--- Information given Enclosed Below ---
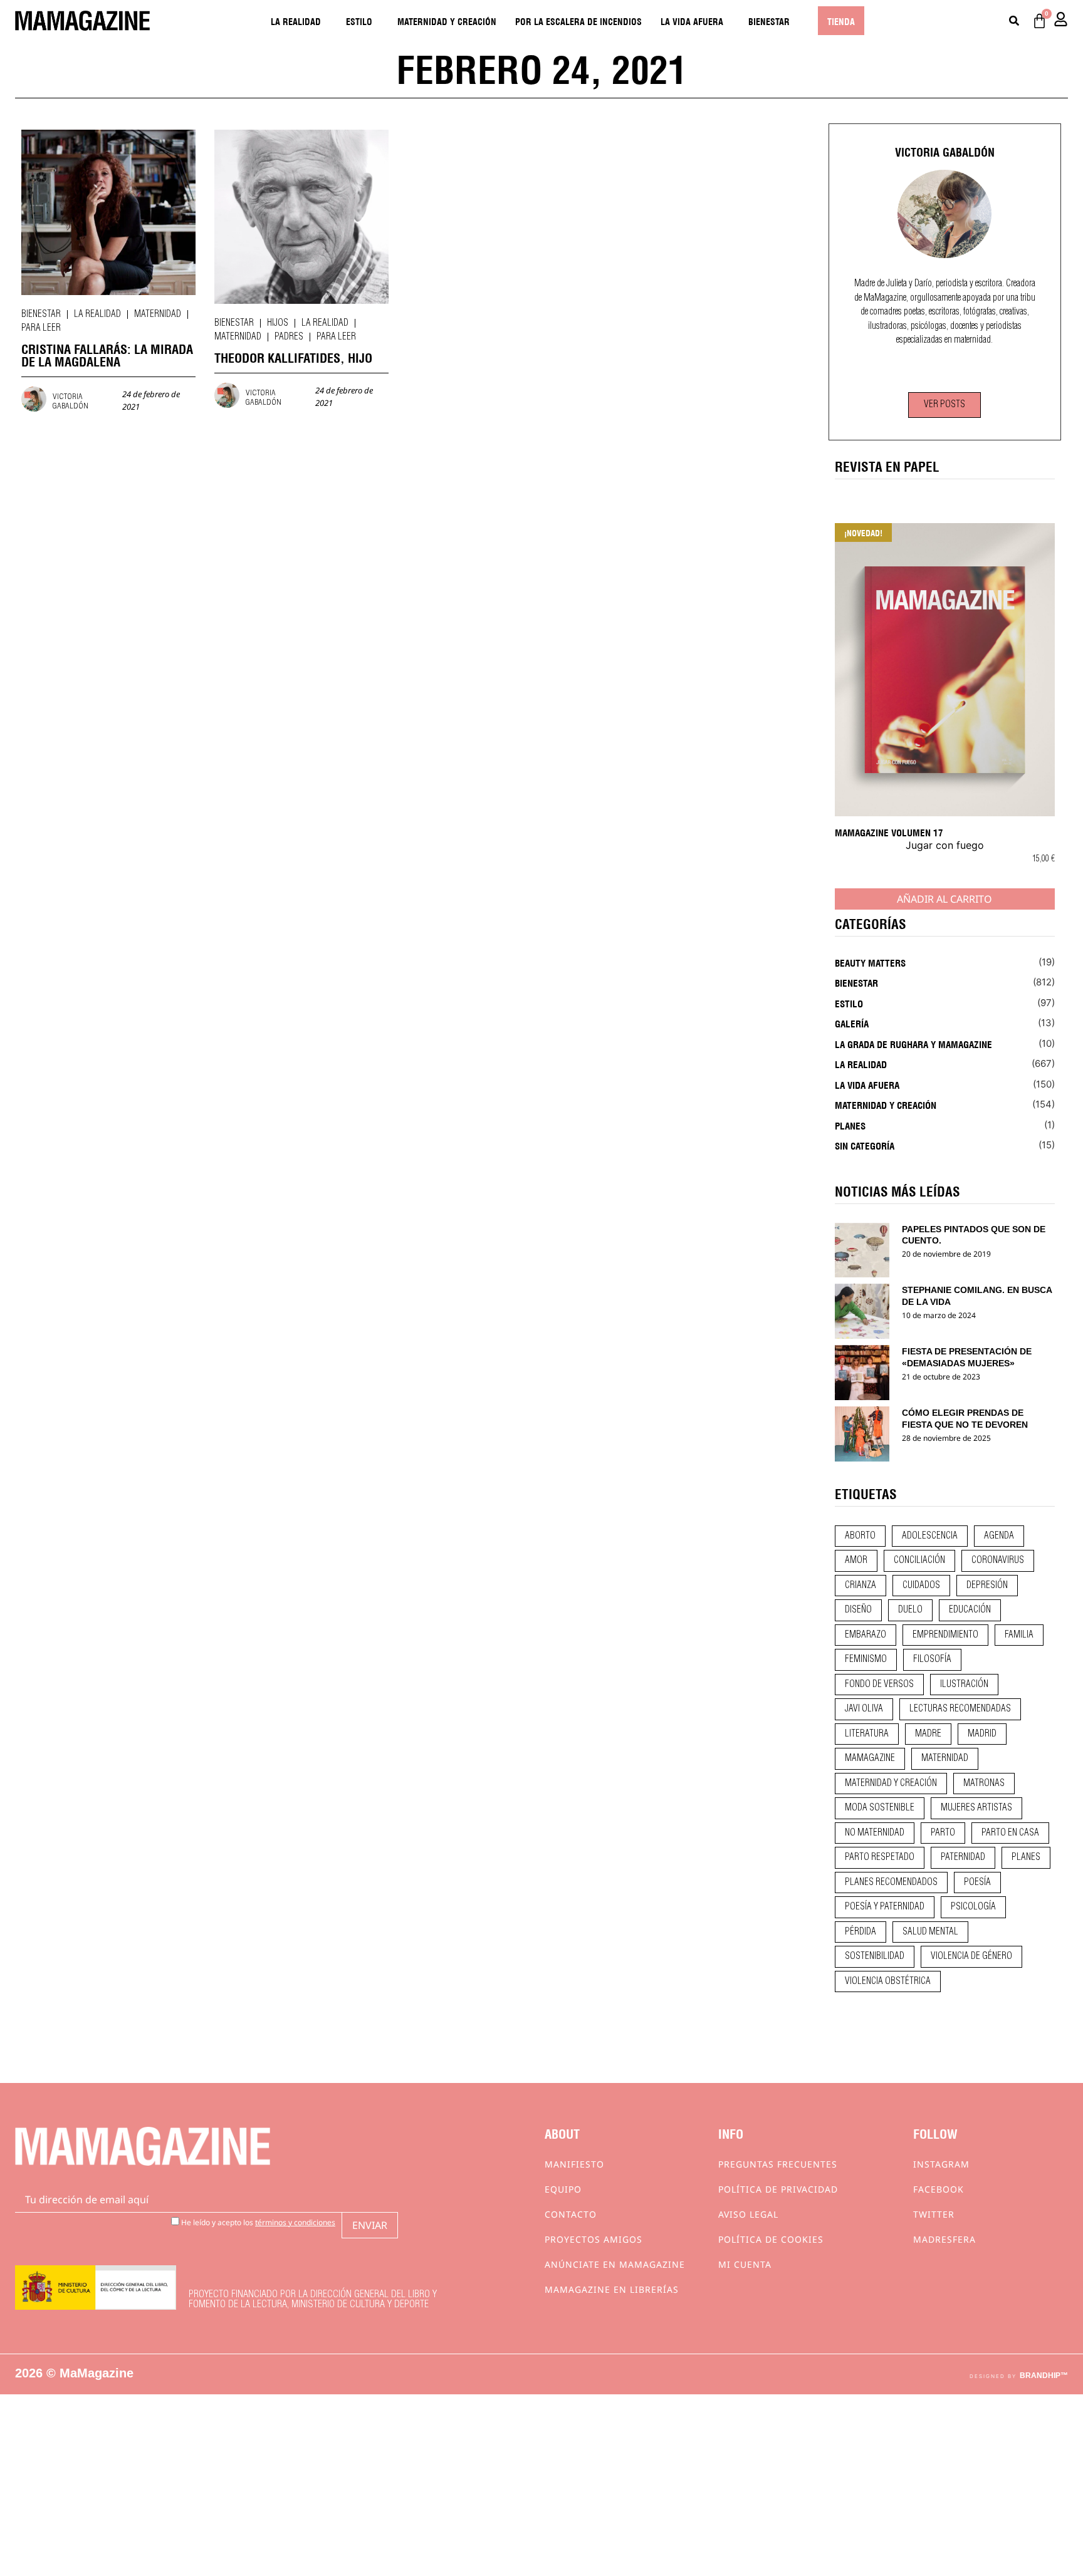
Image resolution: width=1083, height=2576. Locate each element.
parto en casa (1010, 1833)
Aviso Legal (748, 2214)
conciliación (919, 1560)
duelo (910, 1610)
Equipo (563, 2189)
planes (1026, 1857)
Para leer (41, 328)
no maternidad (874, 1833)
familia (1019, 1635)
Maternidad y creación (446, 20)
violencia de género (971, 1956)
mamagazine (870, 1758)
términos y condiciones (295, 2222)
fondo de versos (879, 1684)
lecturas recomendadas (960, 1709)
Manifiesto (574, 2164)
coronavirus (997, 1560)
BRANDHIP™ (1044, 2375)
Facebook (938, 2189)
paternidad (963, 1857)
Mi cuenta (745, 2264)
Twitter (934, 2214)
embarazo (865, 1635)
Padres (289, 337)
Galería (852, 1023)
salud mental (930, 1932)
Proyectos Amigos (593, 2239)
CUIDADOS (921, 1585)
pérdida (860, 1932)
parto (943, 1833)
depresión (987, 1585)
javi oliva (864, 1709)
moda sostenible (879, 1808)
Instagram (941, 2164)
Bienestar (769, 20)
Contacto (571, 2214)
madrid (982, 1734)
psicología (973, 1907)
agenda (999, 1536)
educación (970, 1610)
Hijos (277, 323)
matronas (984, 1783)
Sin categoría (864, 1145)
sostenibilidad (874, 1956)
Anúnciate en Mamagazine (615, 2264)
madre (928, 1734)
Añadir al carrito (944, 899)
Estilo (359, 20)
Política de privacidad (778, 2189)
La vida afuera (692, 20)
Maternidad (157, 314)
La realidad (296, 20)
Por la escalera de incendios (578, 20)
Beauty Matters (870, 962)
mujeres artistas (976, 1808)
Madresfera (944, 2239)
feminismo (866, 1659)
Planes (850, 1125)
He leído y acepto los (257, 2221)
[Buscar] (1014, 21)
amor (856, 1560)
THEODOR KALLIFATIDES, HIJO (293, 356)
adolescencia (930, 1536)
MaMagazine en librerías (612, 2289)
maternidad (944, 1758)
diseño (858, 1610)
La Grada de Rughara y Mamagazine (913, 1043)
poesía (977, 1882)
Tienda (841, 20)
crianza (860, 1585)
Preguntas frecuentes (777, 2164)
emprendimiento (945, 1635)
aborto (860, 1536)
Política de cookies (771, 2239)
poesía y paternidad (884, 1907)
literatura (867, 1734)
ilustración (964, 1684)
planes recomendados (891, 1882)
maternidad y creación (891, 1783)
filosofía (932, 1659)
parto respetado (879, 1857)
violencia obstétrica (888, 1981)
--- End of Enclosed Information given ---
Work to be completed.
Each line in the records that carries "parto" must be copied out.

Exercise output.
parto en casa (1010, 1833)
parto (943, 1833)
parto respetado (879, 1857)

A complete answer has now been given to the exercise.